The BCC develops with the long-term sun exposure or intensive exposure causing sunburn which damages the cells on the skin resulting in BCC. It particularly develops in the areas that are exposed to the sun such as the neck, scalp, ears, face and the shoulders. Rarely, it affects other parts of the body that are not exposed to the sunlight such as the genitals or the women’s breasts. The ultraviolet radiation is believed to damage the DNA from the sunlight, in the tanning lamps and the tanning beds. In some cases, the exposure to arsenic, radiation, chronic inflammatory conditions and complications from scars or burns can contribute to developing BCC. It is not possible to assume a single cause as the reason for developing the tumor and the exact cause in some cases remain unknown.

Symptoms

This signs of BCC occur as changes in the skin such as sores and lesions. A non-healing open sore that bleeds or oozes is often a very common indication of BCC. The symptoms include the irritated patch of skin that may crust, itch or cause pain and a nodule that appears to be red, white, black or brown that may be confused with a mole. A flat, reddish patch that has a raised edge is also a sign; however, these patches over time can develop to become large. A white waxy scar-like area that can appear shiny can be an indication of an invasive BCC.

Diagnosis

The diagnosis involves the examination of the affected area of the skin by the physician to determine the size, shape and the texture. If skin cancer is suspected, the skin biopsy may be conducted by removing a small part of the lesions that will be examined under the microscope and tested in the laboratory.

Treatment

The treatment for basal cell carcinoma is based on the health of the individual, the size and the location of the tumor. Some of the treatment processes involves the following;

Excisional surgery involves the removal of the cancerous lesion with the normal skin as the margin.

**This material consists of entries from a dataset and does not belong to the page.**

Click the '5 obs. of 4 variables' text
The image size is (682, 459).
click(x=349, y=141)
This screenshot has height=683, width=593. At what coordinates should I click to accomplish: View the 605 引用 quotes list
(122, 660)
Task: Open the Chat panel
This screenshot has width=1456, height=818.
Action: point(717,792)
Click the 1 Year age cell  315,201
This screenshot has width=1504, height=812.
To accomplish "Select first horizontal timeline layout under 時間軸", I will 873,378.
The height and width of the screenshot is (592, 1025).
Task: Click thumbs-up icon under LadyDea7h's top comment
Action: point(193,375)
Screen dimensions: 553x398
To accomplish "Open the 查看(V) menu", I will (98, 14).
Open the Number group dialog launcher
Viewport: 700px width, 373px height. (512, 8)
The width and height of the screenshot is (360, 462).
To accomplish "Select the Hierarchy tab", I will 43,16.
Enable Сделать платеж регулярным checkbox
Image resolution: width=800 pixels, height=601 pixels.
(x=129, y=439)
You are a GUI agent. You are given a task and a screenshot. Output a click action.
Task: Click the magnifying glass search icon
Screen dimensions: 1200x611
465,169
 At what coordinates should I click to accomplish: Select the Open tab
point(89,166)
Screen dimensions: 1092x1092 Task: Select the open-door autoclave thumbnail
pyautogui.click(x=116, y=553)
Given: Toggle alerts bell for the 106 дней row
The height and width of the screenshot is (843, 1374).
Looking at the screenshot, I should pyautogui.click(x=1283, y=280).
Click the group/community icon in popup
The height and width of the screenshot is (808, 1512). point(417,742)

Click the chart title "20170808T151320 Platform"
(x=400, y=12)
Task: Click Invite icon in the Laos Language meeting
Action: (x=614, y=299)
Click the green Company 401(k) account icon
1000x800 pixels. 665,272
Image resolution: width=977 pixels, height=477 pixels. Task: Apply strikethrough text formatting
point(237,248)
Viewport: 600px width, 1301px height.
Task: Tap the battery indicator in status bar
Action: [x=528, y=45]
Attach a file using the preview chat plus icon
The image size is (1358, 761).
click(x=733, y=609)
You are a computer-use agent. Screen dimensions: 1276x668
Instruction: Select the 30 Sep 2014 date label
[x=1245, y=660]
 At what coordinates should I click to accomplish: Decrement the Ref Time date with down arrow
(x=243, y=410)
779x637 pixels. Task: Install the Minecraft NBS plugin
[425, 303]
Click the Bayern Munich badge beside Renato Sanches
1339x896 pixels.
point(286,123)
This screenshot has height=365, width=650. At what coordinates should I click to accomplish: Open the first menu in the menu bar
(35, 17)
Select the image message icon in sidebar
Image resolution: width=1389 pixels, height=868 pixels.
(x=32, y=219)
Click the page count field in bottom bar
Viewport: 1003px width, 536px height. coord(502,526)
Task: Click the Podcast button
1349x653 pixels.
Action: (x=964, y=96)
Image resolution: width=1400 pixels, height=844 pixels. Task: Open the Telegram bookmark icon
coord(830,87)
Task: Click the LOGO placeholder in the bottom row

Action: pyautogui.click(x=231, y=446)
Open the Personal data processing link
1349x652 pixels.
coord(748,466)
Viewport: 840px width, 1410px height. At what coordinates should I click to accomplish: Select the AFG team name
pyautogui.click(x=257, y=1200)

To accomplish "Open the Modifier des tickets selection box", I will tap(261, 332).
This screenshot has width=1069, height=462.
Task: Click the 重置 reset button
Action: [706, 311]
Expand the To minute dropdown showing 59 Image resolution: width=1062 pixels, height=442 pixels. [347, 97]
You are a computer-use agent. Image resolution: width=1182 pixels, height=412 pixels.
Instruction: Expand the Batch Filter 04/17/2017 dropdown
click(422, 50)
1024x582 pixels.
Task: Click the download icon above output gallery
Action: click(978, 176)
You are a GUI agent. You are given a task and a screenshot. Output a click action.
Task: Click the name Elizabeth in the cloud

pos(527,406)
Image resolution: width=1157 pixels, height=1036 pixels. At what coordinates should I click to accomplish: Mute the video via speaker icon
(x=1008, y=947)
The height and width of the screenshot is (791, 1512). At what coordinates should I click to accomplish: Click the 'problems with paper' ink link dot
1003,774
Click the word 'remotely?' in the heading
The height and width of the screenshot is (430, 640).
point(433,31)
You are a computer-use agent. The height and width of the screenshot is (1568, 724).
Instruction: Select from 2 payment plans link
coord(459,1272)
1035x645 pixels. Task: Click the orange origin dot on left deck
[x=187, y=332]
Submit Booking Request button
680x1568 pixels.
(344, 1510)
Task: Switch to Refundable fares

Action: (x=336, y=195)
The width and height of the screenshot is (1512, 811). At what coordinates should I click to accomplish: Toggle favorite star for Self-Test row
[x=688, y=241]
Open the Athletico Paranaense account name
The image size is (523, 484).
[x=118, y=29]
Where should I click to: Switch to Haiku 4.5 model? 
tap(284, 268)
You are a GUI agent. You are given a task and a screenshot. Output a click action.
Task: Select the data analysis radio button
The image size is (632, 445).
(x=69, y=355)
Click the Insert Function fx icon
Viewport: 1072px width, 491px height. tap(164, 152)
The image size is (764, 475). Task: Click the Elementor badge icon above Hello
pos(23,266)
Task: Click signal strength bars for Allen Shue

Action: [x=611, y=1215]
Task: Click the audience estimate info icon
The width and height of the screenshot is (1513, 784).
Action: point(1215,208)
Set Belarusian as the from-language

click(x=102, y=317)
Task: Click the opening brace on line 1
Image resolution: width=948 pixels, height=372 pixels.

Radiation uses the x-ray beams focused at the tumor and may require several episodes of treatment over several weeks.

Electrodesiccation and curettage (ED&C) generally used to treat the small lesions. This involves the scraping of the skin cancer with the curette (scraping instrument) and the affected area of the skin is burned with an electric needle to destroy the cancer cells.

Mohs surgery is used for the recurring lesions that may be large and deep. The procedure involves the surgical removal of the thin layers of the tissue.

Cryosurgery involves the destruction of the tumor tissue by freezing it with liquid nitrogen.

Topical treatment may treat the low-risk tumors that haven’t penetrated deep into the skin.